Literary Event of the Week: Seattle Reads Homegoing

This is the 20th year of the Seattle Reads program, which was originally (and, in my opinion, more successfully) known as "If All Seattle Read the Same Book." You know the idea by now: the Seattle Public Library chooses a book and delivers many dozens of copies to branches around the city. Then, in May, they bring the author to town to read in multiple locations and formats over the course of about a week.

This year's Seattle Reads choice is Homegoing, the debut novel by Yaa Gyasi. (You can see a calendar of Gyasi's appearances on SPL's website.) Homegoing tracks the lives of two sisters born in the 18th century. One is captured and sold into slavery, the other marries into a privileged family. Gyasi follows the sisters and their descendants through history with the confidence one normally associates with someone who has published a long line of novels. It is not a DFW-style doorstop, but it somehow spans 250 years from cover to cover.

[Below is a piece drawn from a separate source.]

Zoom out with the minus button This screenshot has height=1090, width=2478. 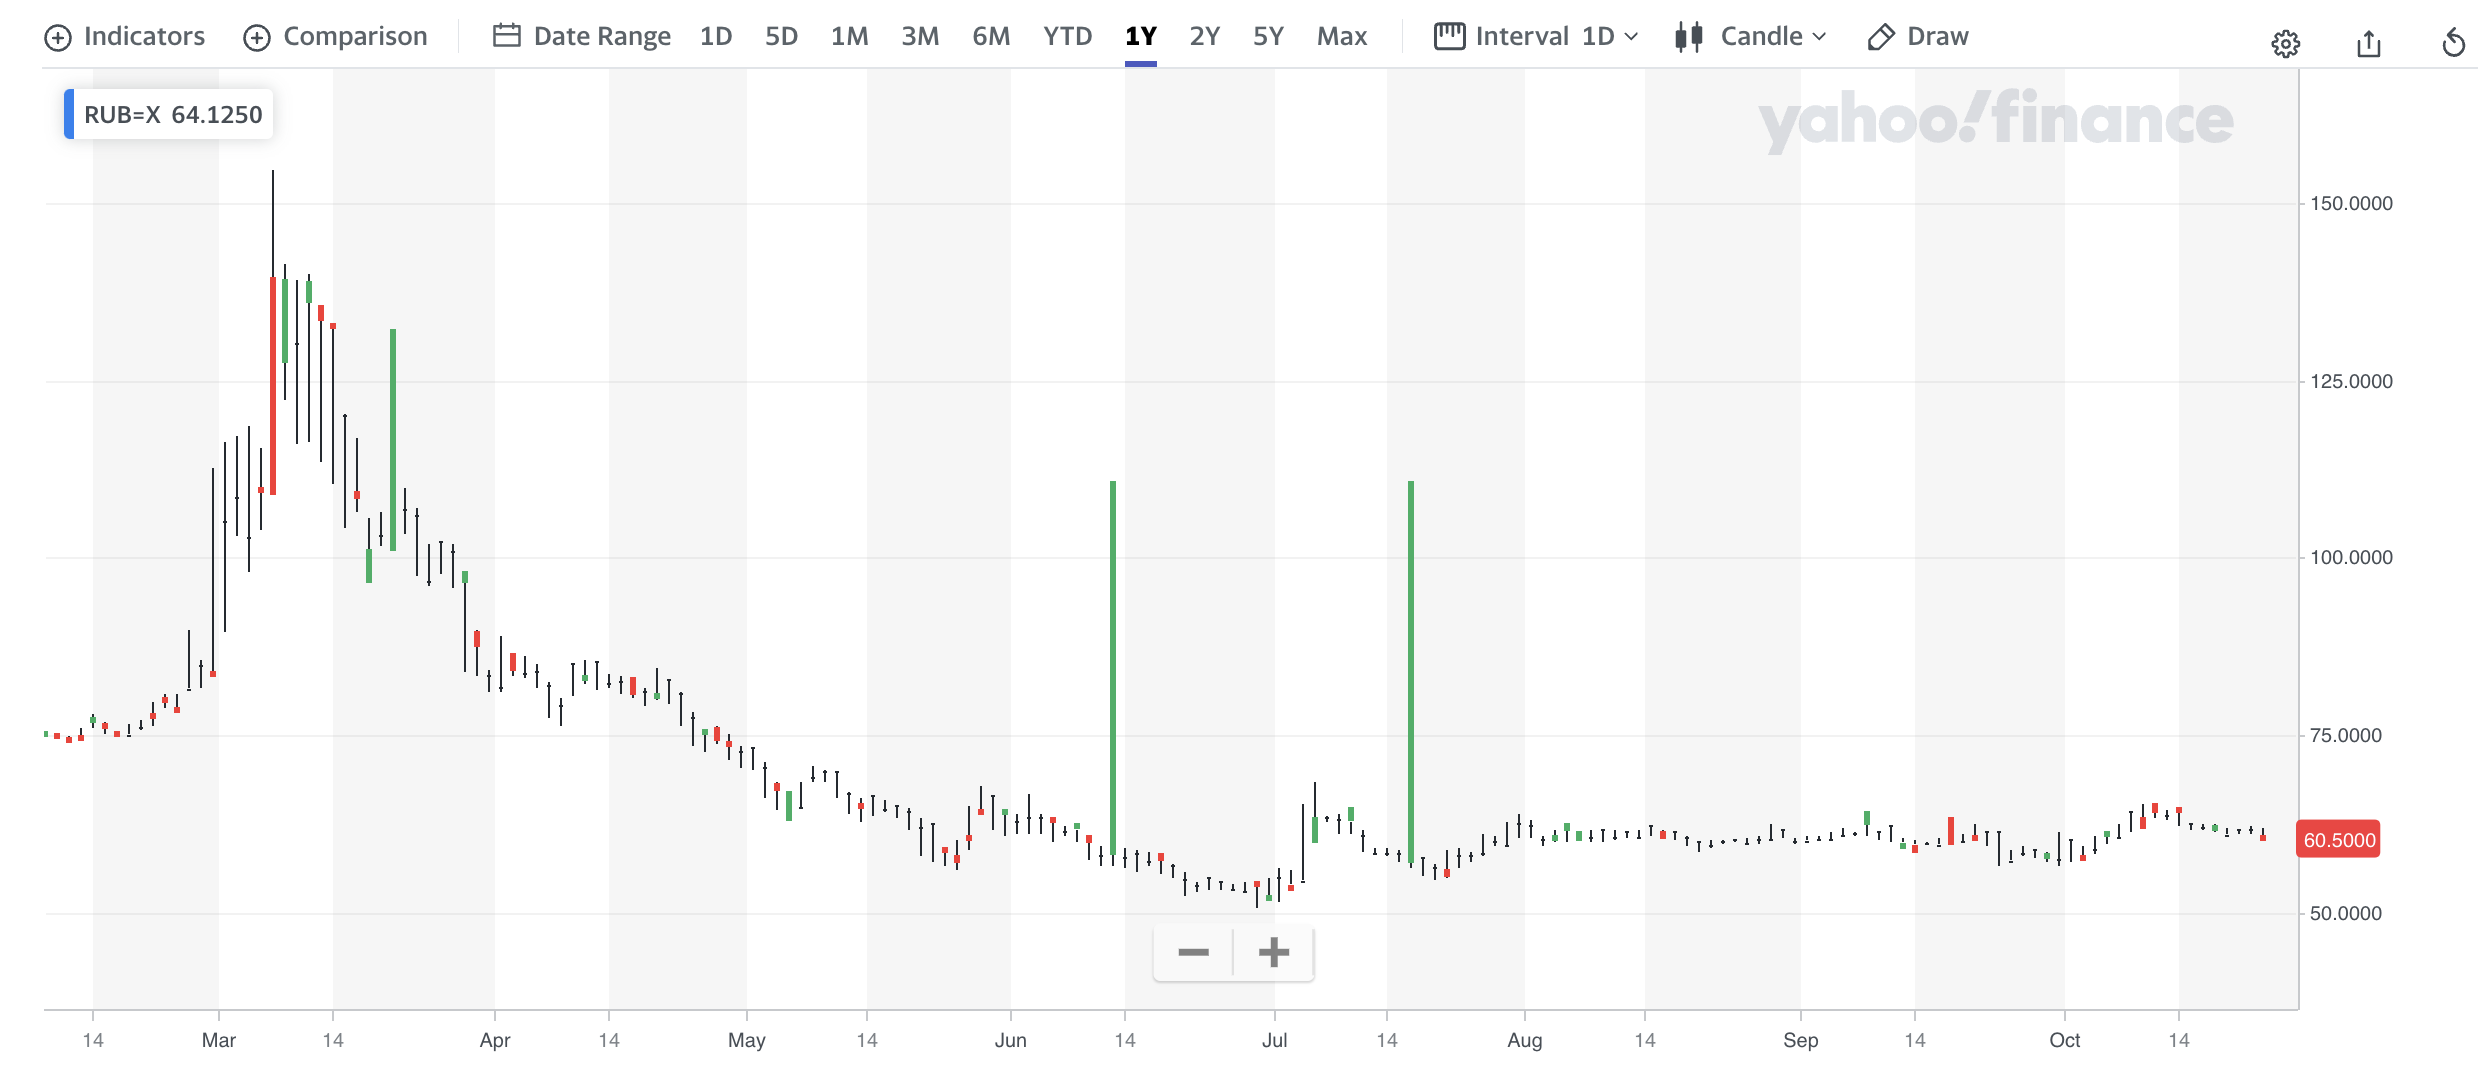(1193, 952)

Gyasi is arriving in Seattle at a high point in her career - when Ta-Nehisi Coates refers to you as "an inspiration," you know you're doing something right - but it's easy to imagine that she'll ascend to even higher peaks in years to come. The Seattle Reads program is a great way for our city to stake a claim on Gyasi's future success, to ensure that she'll return to share her victories with us for years to come.